This large plant is related to the Globe Artichoke, it does have a few spikes on it and it does need room to spread to allow the foliage to be shown off to its best.
Although the foliage or stalks are eaten, they are a little bitter, so if you are intending to eat the Cardoon, try blanching the stems before you harvest.
This is fairly simple, wrap the lower part if the foliage in hessian, cardboard or whatever will keep the light out, and then leave it for a month.
You will still need to prepare it, and lots of recipes for Cardoon gratin are available.
For us it is a striking architectural plant with bold foliage. It can take pride of place in the garden border as it does reach a good height. The stems are arching, and with attractive green to blue foliage it has impact.
Although this is a plant from a Mediterranean climate, it does like good soil and some moisture.
Plant it in a good humus rich soil and it will require very little attention.

**Exercise prompt:** Could you extend the Cardoon text, picking up after its final sentence? The lines after this point come from an unrelated source.

**Material provided:**
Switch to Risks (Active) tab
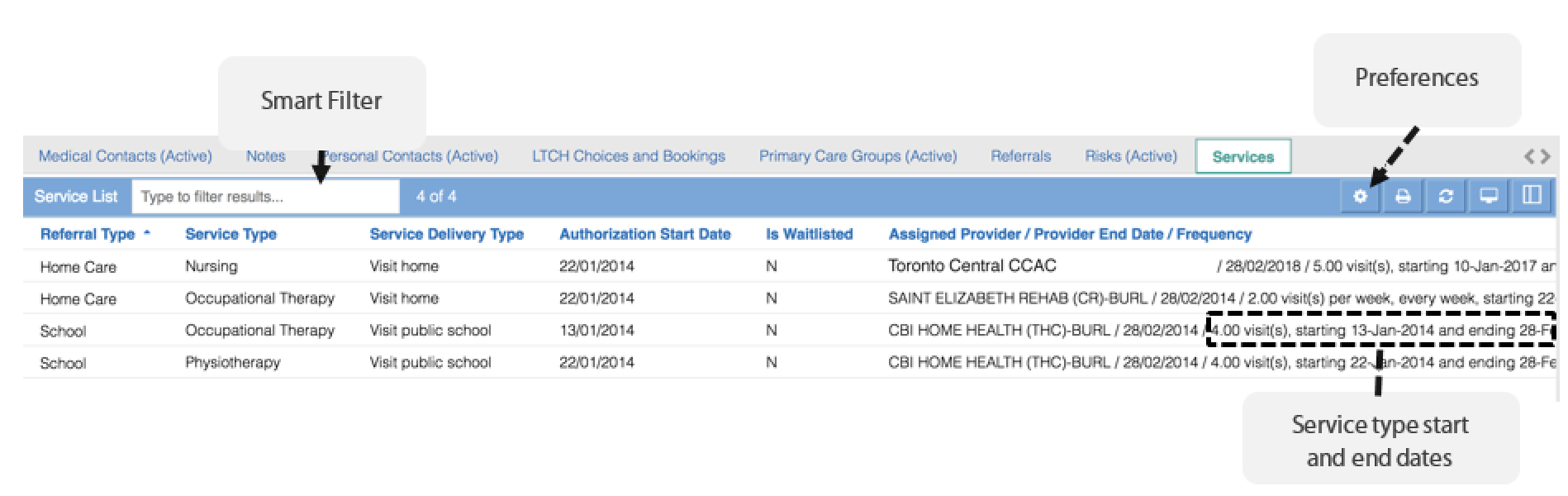Image resolution: width=1568 pixels, height=496 pixels. tap(1131, 156)
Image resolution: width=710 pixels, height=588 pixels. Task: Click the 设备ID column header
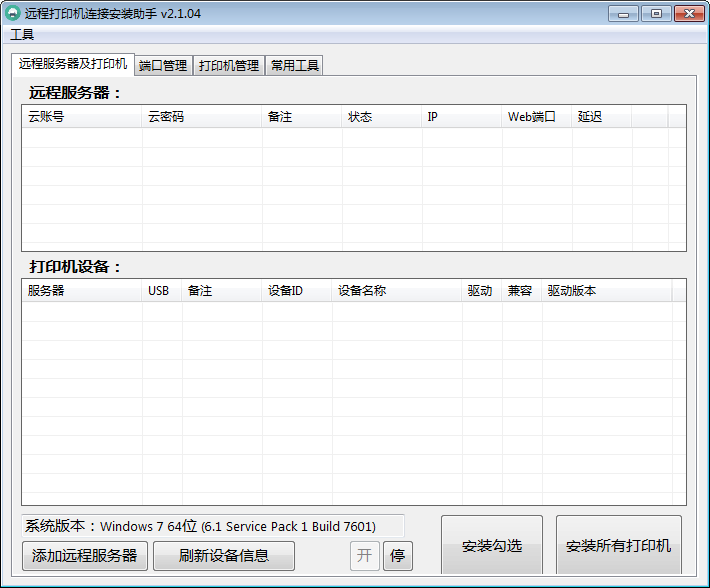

**Response to this task:**
It will flower, with large thistle like flowers and this is where we step in. The flowers are pruned away a few days after they open and are disposed of (not composted). This prevents self seeding and makes the Cardoon a friend to all.
Any general purpose liquid fertiliser will do. The time to fertilise is in spring. We like to add some compost and aged cow manure in early spring as well
- Botanical Name – Cynara cardunculus
- Common Names – Cardoon
- Position – Full sun to a little shade, best in a warm protected position.
- Soil – Humus rich moist soil.
- Height – Generally to around 1.5 metres
- Spread – Will spread to around 1.5 metres.
- Growth Rate – Medium to Fast
- Foliage – Green to blue.
- Flowers – Thistle like and blue
- Flowering Time – Spring to summer.